Eve and Others Chapter 16
Previously: A man disappeared from the Upper West Side, a mysterious man that no one seemed to know very well. His name was Alyosha. His super, Anibal Ramos, maybe had a way to contact him. There was a phone number in Jerusalem on Alyosha’s lease. A group of tenants from a building a few blocks away decided they’d try to find him.
“Shouldn’t we all discuss what you’ll say to whomever answers the phone?” asked the tall Richard, a logical man who had the word Consultant on his calling card.
He believed he could give advice in many categories. Well read, Richard lived with another Richard, his opposite except in name. Tall Richard was a formal person. He never just dropped in, even to ask the super a question about water pressure. Richard always called first. Born in Boston, he believed in Roberts Rules of Order. Richard two, from a small town in South Carolina, came to New York City after college to work in theater. As a boy he just knew that theater would be what he would do all his life. He’d seen a dinner theater production of “Oklahoma” and that had been enough, really enough, to shape his path. He hummed along with the words, knowing how happy humming made him. And hum he did, working in any job theater job he could find until finally, he become a stage manager. There was nothing he liked more than working.
“Play it by ear, why don’t we,” exclaimed Pin Ball, an odd voice of reason in Anibal’s appealingly unexpected apartment. Orange walls, bright blue trim. No white walls for Anibal.
“I’m ready to call,” said Eve. “My mother’s brother lives in Jerusalem. Wouldn’t it be an odd turn of events if he knew Alyosha? We could ask my Uncle Aryeh. Jerusalem is actually a small city,” she said. “Only about 800,000 people altogether.”
“Is there a reason you don’t just call?” Naomi was impatient with Eve. They were each dressed in shiny silver clothing, their own matched set.
And then, there they all were. Standing around the phone in a loose half-circle, an informal group of people who, because someone disappeared, had formed their own odd community, people who, except for their street address, didn’t have all that much in common.
“We’ve waited long enough,” Mrs. Israel said. “I wrote out some questions while we were standing here, in case you find yourself tongue tied,” she said.
“I have never been tongue tied,” Eve replied.
“I beg to differ,” Charles spoke up. “Would you like some examples? They’re on the tip of my particular tongue.” He laughed at his own joke.
“Later,” Eve answered. And then, at last, she picked up the phone, and dialed. No one spoke in the room. They stood at a weird kind of attention. Waiting.
Anibal put the ringing on speakerphone, so everyone could hear.
A woman answered the phone. “Shalom,” she said.

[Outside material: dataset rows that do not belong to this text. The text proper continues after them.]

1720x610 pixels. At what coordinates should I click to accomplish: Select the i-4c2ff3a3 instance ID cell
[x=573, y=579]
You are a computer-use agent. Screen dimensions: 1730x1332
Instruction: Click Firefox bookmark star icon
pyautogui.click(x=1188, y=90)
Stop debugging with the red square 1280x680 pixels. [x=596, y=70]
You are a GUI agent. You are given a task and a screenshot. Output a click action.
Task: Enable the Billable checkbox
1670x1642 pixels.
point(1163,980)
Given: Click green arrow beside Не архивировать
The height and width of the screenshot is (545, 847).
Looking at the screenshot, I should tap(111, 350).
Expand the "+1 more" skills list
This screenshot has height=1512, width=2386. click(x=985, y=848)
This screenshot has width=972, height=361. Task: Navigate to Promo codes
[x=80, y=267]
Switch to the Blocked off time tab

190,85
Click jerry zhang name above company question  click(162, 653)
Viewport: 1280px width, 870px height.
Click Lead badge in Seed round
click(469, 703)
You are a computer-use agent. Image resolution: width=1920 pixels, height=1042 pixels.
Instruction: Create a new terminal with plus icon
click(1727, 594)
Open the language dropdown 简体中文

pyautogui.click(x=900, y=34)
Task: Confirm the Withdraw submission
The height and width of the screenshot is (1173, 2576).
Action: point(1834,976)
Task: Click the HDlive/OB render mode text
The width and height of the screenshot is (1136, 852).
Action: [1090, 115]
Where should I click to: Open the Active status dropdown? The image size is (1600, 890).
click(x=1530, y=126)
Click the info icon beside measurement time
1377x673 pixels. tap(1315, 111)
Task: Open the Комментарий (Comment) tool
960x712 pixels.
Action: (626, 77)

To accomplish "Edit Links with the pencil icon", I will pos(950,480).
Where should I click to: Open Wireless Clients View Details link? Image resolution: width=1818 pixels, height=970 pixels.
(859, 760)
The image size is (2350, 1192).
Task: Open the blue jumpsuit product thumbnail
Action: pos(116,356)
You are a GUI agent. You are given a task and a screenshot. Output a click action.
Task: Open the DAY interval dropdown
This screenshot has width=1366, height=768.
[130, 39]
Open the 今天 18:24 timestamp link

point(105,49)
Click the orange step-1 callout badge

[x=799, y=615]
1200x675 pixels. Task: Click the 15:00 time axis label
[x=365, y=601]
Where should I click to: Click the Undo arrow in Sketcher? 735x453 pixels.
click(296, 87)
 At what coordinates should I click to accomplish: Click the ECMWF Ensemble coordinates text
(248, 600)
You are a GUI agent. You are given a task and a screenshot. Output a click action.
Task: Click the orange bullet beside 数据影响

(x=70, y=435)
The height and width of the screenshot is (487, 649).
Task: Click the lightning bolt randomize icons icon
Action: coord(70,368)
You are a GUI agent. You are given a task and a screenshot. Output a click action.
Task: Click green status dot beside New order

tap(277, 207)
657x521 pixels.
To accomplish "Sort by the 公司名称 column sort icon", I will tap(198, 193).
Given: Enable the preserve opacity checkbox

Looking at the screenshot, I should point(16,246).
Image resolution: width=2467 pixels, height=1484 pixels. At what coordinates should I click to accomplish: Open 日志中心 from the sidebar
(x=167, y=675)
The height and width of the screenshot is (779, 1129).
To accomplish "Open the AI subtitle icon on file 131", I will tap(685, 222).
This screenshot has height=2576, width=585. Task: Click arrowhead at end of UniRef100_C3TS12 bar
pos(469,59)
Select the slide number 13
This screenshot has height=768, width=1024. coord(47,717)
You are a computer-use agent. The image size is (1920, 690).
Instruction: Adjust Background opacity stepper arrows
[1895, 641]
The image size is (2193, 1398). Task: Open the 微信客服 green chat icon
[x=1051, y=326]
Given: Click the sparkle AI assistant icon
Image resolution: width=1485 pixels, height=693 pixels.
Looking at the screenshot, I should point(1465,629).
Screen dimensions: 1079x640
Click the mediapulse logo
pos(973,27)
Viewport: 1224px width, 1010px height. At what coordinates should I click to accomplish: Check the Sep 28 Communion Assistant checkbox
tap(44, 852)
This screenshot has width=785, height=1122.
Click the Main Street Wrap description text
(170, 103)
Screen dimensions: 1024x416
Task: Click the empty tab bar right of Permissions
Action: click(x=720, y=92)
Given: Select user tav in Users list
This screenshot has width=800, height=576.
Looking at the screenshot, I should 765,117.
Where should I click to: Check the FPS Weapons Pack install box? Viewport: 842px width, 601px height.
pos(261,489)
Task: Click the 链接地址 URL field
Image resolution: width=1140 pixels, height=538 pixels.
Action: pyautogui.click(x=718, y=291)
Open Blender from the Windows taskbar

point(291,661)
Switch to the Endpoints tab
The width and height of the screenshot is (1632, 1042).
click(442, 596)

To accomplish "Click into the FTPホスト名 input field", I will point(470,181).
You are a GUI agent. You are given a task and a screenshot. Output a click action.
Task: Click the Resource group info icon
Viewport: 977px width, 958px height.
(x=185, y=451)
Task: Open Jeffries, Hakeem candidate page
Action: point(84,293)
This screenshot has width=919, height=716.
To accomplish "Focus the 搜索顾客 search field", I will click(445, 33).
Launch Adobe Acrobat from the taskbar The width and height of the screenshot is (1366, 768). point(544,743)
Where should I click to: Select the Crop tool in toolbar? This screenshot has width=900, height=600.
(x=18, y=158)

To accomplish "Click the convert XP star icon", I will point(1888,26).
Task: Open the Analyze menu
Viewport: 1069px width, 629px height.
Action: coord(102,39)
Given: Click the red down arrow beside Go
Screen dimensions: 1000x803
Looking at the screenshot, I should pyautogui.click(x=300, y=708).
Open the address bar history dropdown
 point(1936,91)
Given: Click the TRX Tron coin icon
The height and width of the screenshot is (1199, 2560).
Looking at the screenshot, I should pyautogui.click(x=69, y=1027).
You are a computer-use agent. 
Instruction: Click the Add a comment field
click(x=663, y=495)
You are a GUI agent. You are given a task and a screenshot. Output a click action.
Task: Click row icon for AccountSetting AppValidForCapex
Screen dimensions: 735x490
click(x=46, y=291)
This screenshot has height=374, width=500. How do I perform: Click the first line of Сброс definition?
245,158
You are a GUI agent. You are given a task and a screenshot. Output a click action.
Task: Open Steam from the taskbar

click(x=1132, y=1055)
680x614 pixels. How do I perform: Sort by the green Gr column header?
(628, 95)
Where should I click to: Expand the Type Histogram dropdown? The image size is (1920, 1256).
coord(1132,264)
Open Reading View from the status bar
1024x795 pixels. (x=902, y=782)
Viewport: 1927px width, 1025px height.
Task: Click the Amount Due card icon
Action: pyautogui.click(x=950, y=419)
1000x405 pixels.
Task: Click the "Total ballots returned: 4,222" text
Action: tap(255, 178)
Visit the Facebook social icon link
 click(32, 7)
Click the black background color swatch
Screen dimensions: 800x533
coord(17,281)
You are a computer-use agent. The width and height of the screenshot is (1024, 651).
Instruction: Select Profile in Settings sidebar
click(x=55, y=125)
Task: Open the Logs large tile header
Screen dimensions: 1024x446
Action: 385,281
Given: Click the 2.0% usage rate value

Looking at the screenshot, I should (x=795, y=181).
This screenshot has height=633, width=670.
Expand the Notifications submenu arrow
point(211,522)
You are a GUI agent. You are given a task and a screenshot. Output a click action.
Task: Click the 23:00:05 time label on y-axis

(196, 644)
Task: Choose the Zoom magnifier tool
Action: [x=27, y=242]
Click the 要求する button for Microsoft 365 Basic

“Shalom,” Emily replied. “Ayfo Alyosha? Where is Alyosha?,“ she asked, in Hebrew first, and then in English. And then, “Do you speak English?”
“Yes, of course,” the woman answered, with no accent that anyone could hear. “I am American,” she added. “Just like you. That is, I assume you’re American from what little you said.”
“I am,” said Emily, trying not to sound disappointed.
“I have no idea where Alyosha is,” the woman offered. “I haven’t seen him in over a year. He’s my cousin,” she added. “We are close, but not in touch. Isn’t he in New York? He called a while ago to say he got an apartment, and he asked if he could give me for a reference. I have a job,” she said, and laughed. “Many of our family members are dutifully unemployed.”
“I’m happy for you, said Emily, and hung up the phone abruptly.